On the way home, I ask her if she knows exactly where the wreck happened. She says she might not know to the foot, but she knows close enough. She starts driving slowly once she is on the gravel road, and looks closely off on the right. She stops, puts the truck in park, says it was right here. “I remember that particular fence post,” she says. “When I came out here with Mother, she pointed out to me that post, and said the truck was up against it.”
I look at it, see that it appears the fence post is broken, and not merely leaning over. There are also some broken strands of wire. I want to go over and fix the fence right now, but of course she won’t let me, saying to wait until spring when it will be easier, with not so much mud.
Since then, I have driven past that post many times. I always slow down, always try to imagine what Rose Anne’s last few seconds were like, if she yelled out for help, what she thought of in the instant that she knew this was the end.
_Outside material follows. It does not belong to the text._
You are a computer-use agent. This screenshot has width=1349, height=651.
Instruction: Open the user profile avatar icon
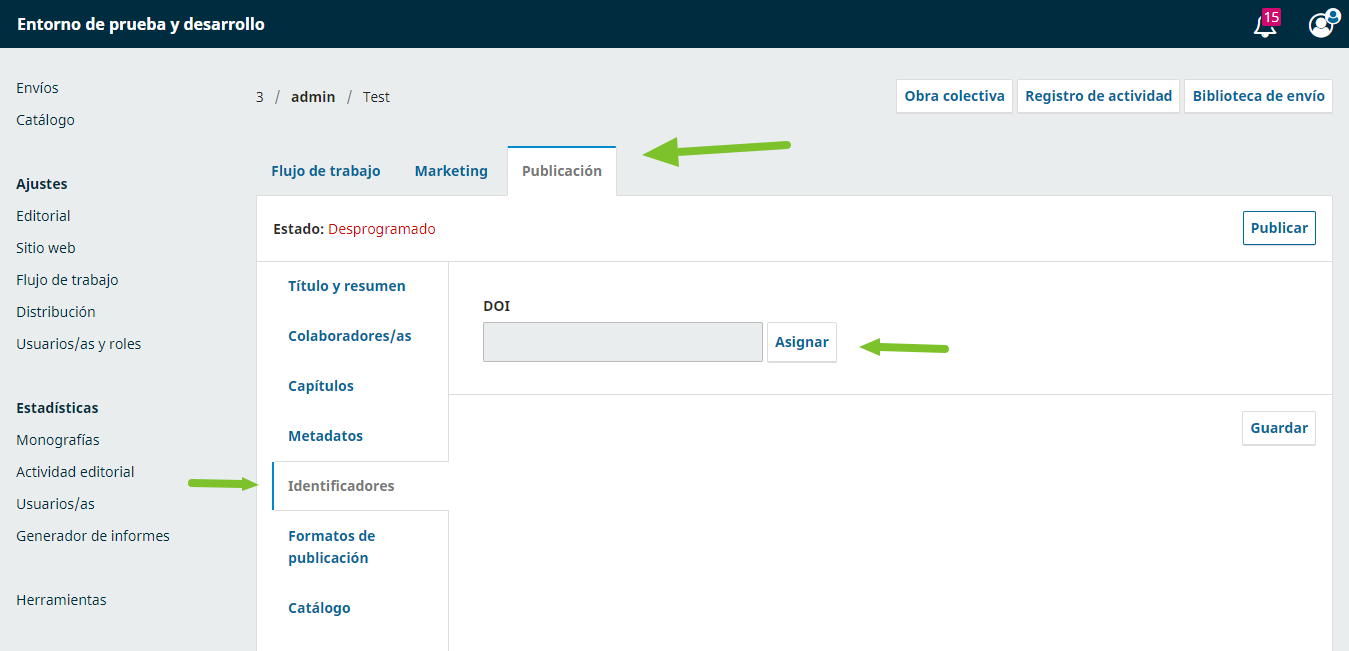[1321, 25]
I wonder if she felt any pain or if it was instantaneous, where she was alive and then she wasn’t, no time of transition, no time for thoughts. It is useless to wonder of such things, of course, but still, I do it.
So, now that the snow has finished melting in the last week, I am going to the site and fix the post that was broken. I am also going to put up a cross I managed to make in the shop. I didn’t want to put up a memorial that looked like all of the others, since Rose Anne herself was not like all the others. I made one out of some old barn wood, with four ninety degree mitered corners meeting in the center of the cross. I then cut and welded a frame for it, and then ground it to a fine and lasting shine. It is all covered with a layer of epoxy so it should last far longer than the time I will be driving by it.
When I get to the fence post, the first time I have been there since the snow melted, I am sickened. I can see the tracks the truck made, and where it turned over on its back. I can see where it slammed into the broken post. I can also see that it burned.
New thoughts come. Did she burn to death, or was she already gone? I will never know. I decide not to fix the post. I don’t want to work around that area. I put up the cross, right about where I think she would have been. It is in the burnt ground. I planned on saying a prayer, but do not. I do not feel like talking to God right now, as it would not be a pleasant conversation. I sit down, close my eyes, imagine it is the day before this happened, and that I place my foot inches away from where I placed it, that it does not go out from under me, that I do not fall.
I am almost there, almost where that is real, where none of it happened, when I hear a voice in the distance, a woman’s voice. I know that it is Rose Anne, talking to me from the hereafter. I can hear it, muffled, but clearly audible. I concentrate on it, listen harder, make out that she is saying, “Are you alright?”
“No,” I say. “I miss you too much to be alright.”
I feel her touch my shoulder, a real touch, not imagined. I turn to see her, grasp at her hand on my shoulder. My eyes go up to her face.
It is not Rose Anne. It is someone I have never seen before. She looks concerned, asks me again if I am alright.
“My wife died here,” I say, hoping it will say enough.